Tuesday, May 03, 2011

`The Common Will for Which Explosion Spoke'

Every journalist eventually hears the complaint: “How come you only report bad news? Why don’t you report the good things that happen?” I've always sympathized with such critics. For years I covered criminal justice, and the news on that beat is grindingly bad, as it has always been and will always remain. Whenever I took such a call, I resisted the urge to point out the reader’s naïveté. That would have been discourteous and more than enough motive for yet another cancelled subscription. Still, for some of us, the urge to hear good news – whoopingly-and-holleringly unambiguous good news – is as primal as the urge for food and sex.

We heard the good news out of Pakistan first thing Monday morning, about 5:30. It was sweeter, of course, for the unlikelihood of it ever arriving. Like most Americans, we’d given up on ever seeing justice. To have the criminal removed so cleanly, without loss of American life, was more than anyone could reasonably have hoped for. It’s the self-contained, closed-case neatness that proves so satisfying, the long-deferred, good-guys-triumph, happy ending. Samuel Johnson writes in The Rambler #81:

“Justice is indispensably and universally necessary, and what is necessary must always be limited, uniform, and distinct.”

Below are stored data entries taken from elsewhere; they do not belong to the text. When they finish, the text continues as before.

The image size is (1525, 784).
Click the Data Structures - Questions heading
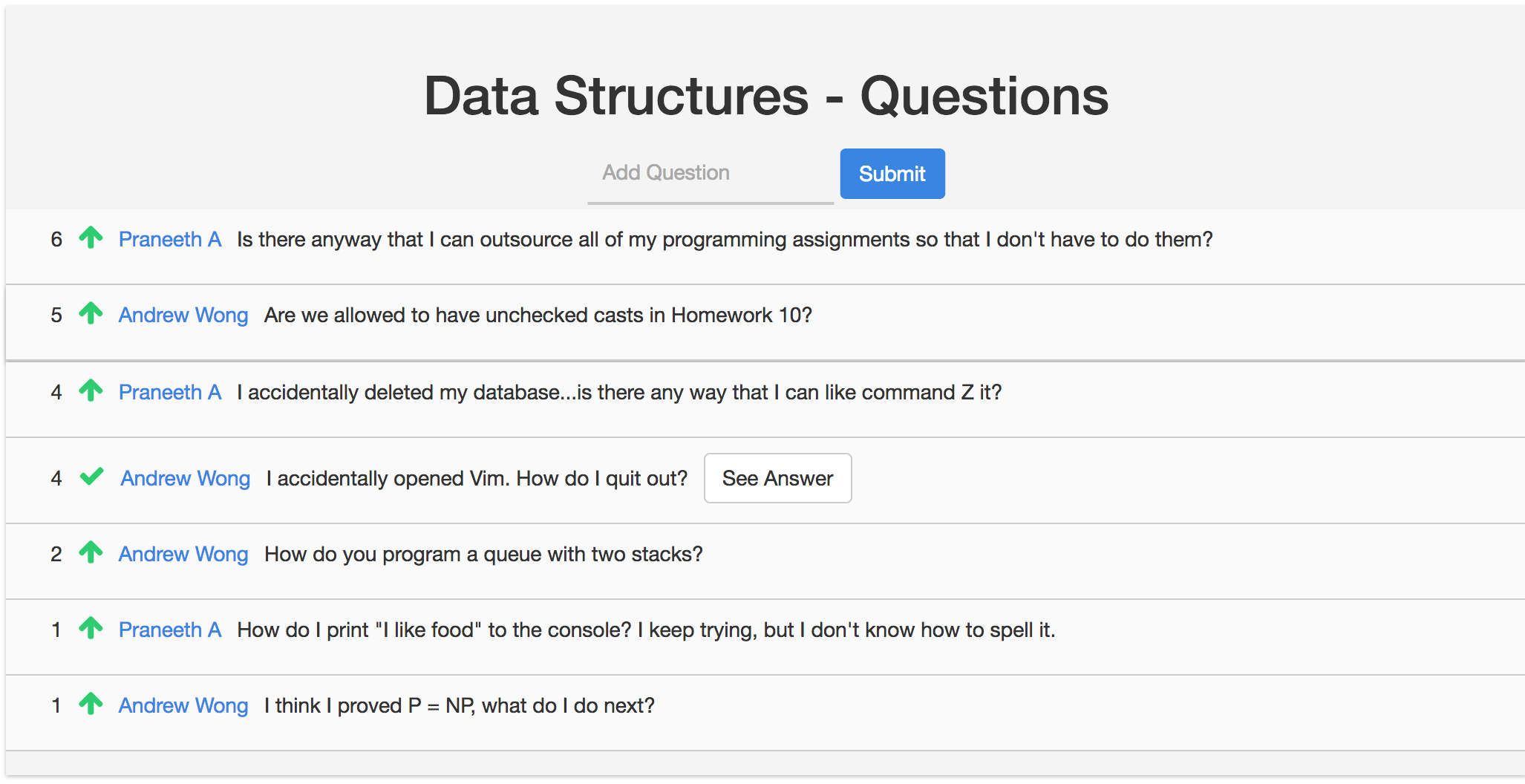[x=765, y=97]
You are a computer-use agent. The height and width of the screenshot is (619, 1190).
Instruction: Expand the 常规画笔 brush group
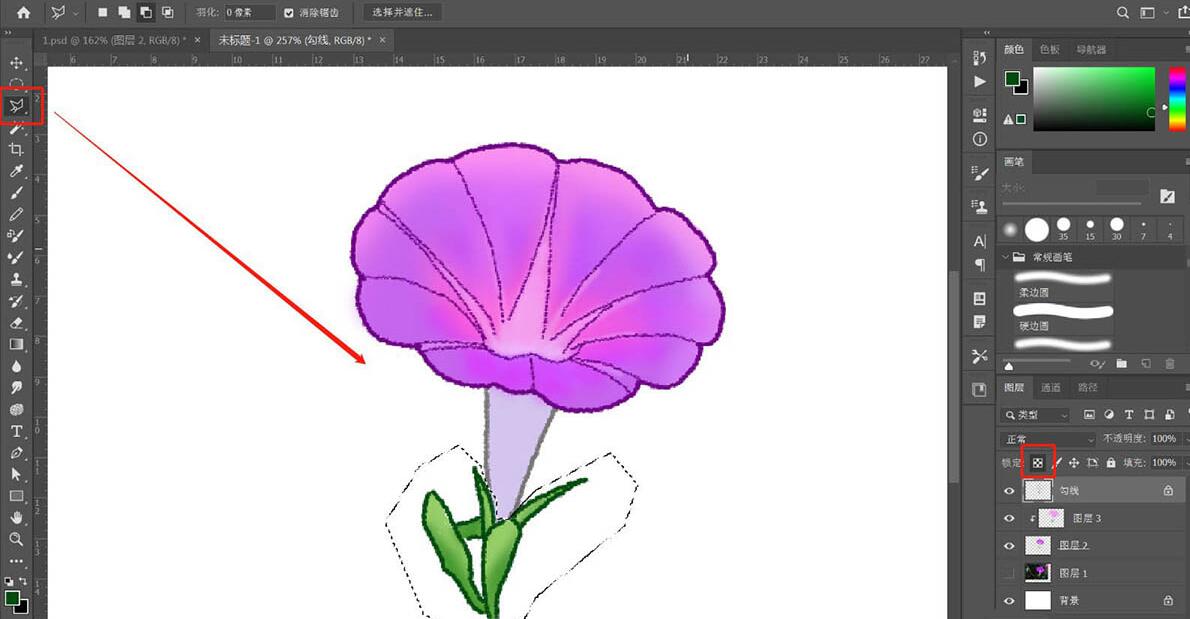(1006, 257)
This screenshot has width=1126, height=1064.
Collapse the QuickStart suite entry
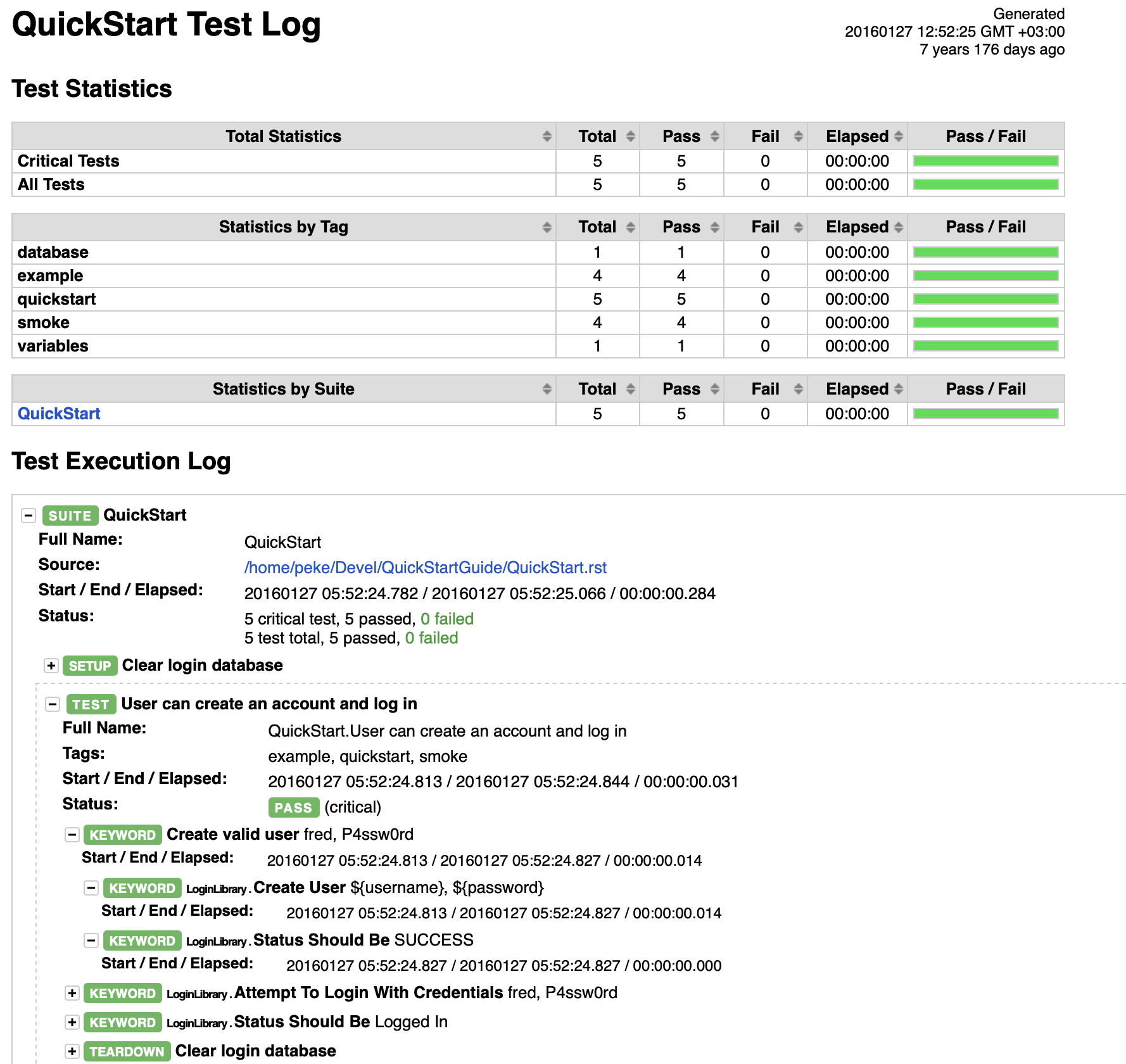click(x=28, y=515)
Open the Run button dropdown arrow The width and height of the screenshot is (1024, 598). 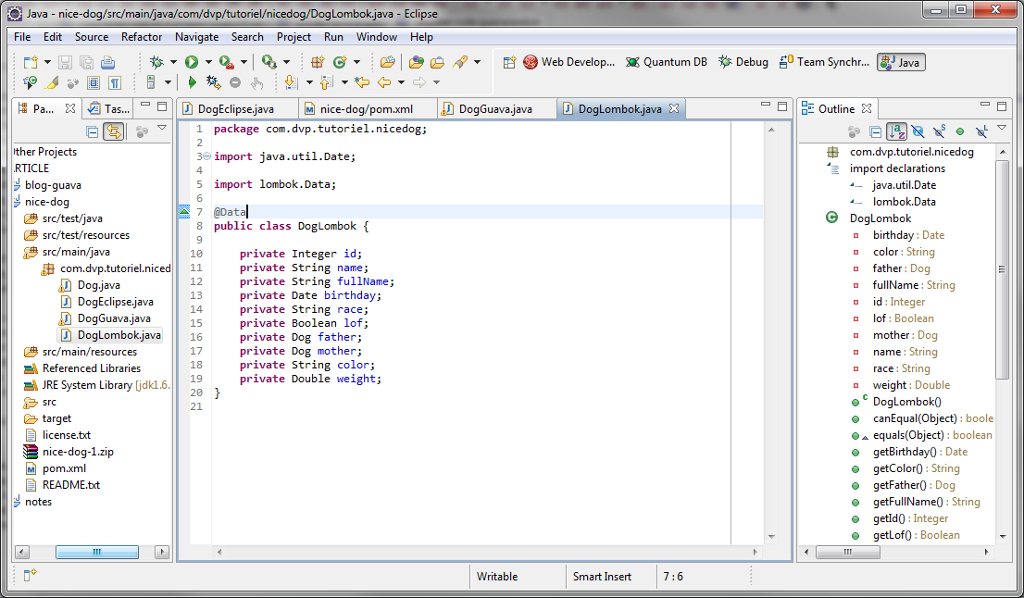click(x=208, y=62)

The strike in Pakistan was measured and precise, “limited, uniform, and distinct.” It closed the circle without broadening the diameter. Yvor Winters placed the words

“Europe: 1944
as regarded from a great distance”

between the title and the first stanza of “Night of Battle”:

“Impersonal the aim
Where giant movements tend;
Each man appears the same;
Friend vanishes from friend.

“In the long path of lead
That changes place like light
No shape of hand or head
Means anything tonight.

“Only the common will
For which explosion spoke;
And stiff on field and hill
The dark blood of the folk.”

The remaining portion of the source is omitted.